Notably, the Committee introduced a four-tier formulation to designate candidates’ qualifications: “highly qualified”; “qualified”; “only formally qualified”; and “not qualified”. While these designations and descriptive evaluation provided for each candidate demonstrate a more nuanced and balanced approach to assessments, the Committee appears to have shied away from officially considering any of the nominees “not qualified” where such a designation may have been warranted. In particular, based on the description provided, certain candidates did not appear to meet the basic Rome Statute requirements either due to insufficient language skills, lack of necessary experience or qualifications for either List A or List B, or because they did not demonstrate their qualification for the highest national judicial office in their nominating state.
The Committee also included useful recommendations, including requesting that the Court’s Registry administer a general test to assess all candidates’ language capabilities which is in line with recommendations previously formulated by the Justice Initiative.
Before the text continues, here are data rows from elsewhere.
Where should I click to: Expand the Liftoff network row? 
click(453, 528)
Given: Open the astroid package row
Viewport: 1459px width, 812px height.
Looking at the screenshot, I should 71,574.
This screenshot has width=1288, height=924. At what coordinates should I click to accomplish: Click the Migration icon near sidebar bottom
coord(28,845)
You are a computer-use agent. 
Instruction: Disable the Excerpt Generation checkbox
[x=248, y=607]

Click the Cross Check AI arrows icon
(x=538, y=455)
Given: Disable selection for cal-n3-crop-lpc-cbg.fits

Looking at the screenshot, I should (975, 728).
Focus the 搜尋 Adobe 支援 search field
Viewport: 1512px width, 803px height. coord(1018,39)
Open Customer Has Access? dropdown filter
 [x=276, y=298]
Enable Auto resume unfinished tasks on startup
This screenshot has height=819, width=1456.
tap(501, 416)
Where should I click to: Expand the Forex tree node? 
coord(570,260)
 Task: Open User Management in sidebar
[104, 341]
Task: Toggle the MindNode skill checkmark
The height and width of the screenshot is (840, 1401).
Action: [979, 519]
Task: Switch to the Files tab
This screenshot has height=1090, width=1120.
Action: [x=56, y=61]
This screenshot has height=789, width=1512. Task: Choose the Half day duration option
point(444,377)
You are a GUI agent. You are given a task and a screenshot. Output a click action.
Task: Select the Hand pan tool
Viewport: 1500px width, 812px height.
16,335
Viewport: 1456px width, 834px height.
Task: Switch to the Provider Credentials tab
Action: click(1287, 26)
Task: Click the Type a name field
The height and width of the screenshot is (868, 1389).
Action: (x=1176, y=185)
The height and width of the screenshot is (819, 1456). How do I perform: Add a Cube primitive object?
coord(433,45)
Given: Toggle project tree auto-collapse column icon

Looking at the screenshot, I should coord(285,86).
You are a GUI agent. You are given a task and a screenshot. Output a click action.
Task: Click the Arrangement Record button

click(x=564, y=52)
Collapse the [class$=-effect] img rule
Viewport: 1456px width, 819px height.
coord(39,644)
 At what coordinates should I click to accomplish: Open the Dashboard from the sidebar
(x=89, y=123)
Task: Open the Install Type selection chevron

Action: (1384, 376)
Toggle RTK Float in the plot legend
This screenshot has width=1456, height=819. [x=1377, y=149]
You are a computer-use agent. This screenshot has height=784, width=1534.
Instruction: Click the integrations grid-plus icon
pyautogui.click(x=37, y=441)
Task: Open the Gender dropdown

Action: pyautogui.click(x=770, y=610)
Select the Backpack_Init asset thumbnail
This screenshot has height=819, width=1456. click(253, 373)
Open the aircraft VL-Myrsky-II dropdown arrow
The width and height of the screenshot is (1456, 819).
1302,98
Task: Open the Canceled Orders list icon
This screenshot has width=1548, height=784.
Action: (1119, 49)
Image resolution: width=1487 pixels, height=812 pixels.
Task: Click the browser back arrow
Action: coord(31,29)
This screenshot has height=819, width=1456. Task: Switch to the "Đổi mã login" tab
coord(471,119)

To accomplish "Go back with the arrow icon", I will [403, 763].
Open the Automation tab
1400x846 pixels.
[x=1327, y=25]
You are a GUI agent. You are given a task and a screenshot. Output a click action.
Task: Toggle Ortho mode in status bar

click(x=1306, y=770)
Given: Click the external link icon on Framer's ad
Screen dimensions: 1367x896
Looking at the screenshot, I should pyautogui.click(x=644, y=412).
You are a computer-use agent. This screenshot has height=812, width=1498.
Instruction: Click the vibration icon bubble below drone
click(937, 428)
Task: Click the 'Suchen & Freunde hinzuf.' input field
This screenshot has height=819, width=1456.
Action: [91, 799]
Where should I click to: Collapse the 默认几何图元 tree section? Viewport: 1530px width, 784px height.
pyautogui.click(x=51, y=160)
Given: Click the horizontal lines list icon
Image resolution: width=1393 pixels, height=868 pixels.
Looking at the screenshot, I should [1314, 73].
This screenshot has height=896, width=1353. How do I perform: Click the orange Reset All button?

The ACN also recommended that the statement of qualifications submitted by each candidate should include, 1) the extent to which candidates meet the requirements for highest national judicial institutions, and 2) elaboration on why candidates are better nominated under List A or List B, given that certain candidates that are nominated under one list appear to be more qualified under the other.
All in all, the Committee has substantially improved its evaluation of candidates, and has introduced a new, more nuanced approach to reporting on each nominee’s suitability for the role of ICC judge. While much remains to be done to further improve the system, the Justice Initiative is of the view that the ACN should build on its own progress, and further enhance its role and working methods for future elections.
The Assembly of States Parties now has an opportunity and a responsibility to elect the best. As pointed out in the Independent Experts Review (IER) Report, and in Raising the Bar, vote trading should be abandoned and judges should be elected based on merit. Equipped with the ACN’s report, states parties should genuinely engage with it and be guided by its contents. The ICC can no longer afford to have inadequately qualified judges. Elections are upon us and the ACN has done its part, it is now time for states parties to act with the best interest of the Court at heart.